Cedric Lalaury : Je n’ai pas vraiment de truc, plutôt une boussole, qui est moi-même. Je ne dois pas m’ennuyer quand j’écris et je dois être happé par l’histoire – dont je ne sais jamais comment elle se finira ! Si je ne suis pas surpris, moi, il y a peu de chance que le lecteur le soit. Quant à la construction de mes romans, il n’y en a pas. Je ne suis pas du tout un auteur à la Zola qui programme le nombre de chapitres et leur contenu. Mon modèle, ce serait plutôt la Shéhérazade des Mille et une nuits : il faut raconter, tenir le lecteur en haleine quoi qu’il en coûte. Parfois, je me surprends vraiment moi-même : je viens de corriger un roman que j’ai écrit il y a un ans et demi et dans cette intrigue touffue, il y a un mystérieux personnage qui honore la mémoire d’une femme suicidée à l’endroit où elle s’est tuée. Eh bien j’avais réellement oublié l’identité de ce personnage et j’ai été surpris de découvrir qui il était. Ç’a été une drôle de sensation, à la fois satisfaisant, amusant, et presque effrayant.

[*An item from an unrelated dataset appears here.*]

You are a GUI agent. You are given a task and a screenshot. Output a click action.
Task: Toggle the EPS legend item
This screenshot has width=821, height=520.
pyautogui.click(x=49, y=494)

Bepolar : Est-ce que vous travaillez déjà sur autre chose ? Quel sera le sujet de votre prochain roman ?
Cedric Lalaury : Je travaille toujours sur quelque chose. Comme j’écris très vite, j’ai des manuscrits d’avance. C’est la réécriture qui me prend le plus de temps, et c’est aussi l’étape que je préfère. J’ai deux romans quasi prêts : l’un est très touffu, long, avec une intrigue sinueuse et aux nombreuses ramifications. Ce sera l’histoire d’une erreur judiciaire qui a anéanti le narrateur, un jeune homme d’une trentaine d’année qui sera contraint de faire face à son passé et ses mensonges après qu’on a engagé un privé pour reprendre l’enquête concernant le crime auquel ce jeune homme est peut-être plus lié qu’il n’a voulu l’admettre. L’autre roman traite d’un thème qui m’intéresse et m’agace parfois et qui est pourtant populaire dans le domaine du polar : le tueur en série. J’ai essayé d’écrire l’histoire d’un tueur en série qui serait plausible, loin d’une image parfois trop romanesque, trop séduisante qu’on trouve dans les fictions et rend ce genre d’individu sympathique et sexy. J’avais déjà écrit ce roman quand Mindhunter est arrivé sur Netflix. C’est une merveille, cette série, car elle montre le côté glauque, banal et effrayant des tueurs en série. C’est ce que j’espère avoir fait.

Bepolar : Avez-vous déjà des dates de dédicaces pour 2020 ?
Cedric Lalaury : Non, pas encore de dédicaces prévues pour 2020 et il n’y en aura pas dans l’immédiat à cause de mon état de santé. La seule prévue en décembre a été annulée pour cette raison. Nous verrons d’ici janvier février.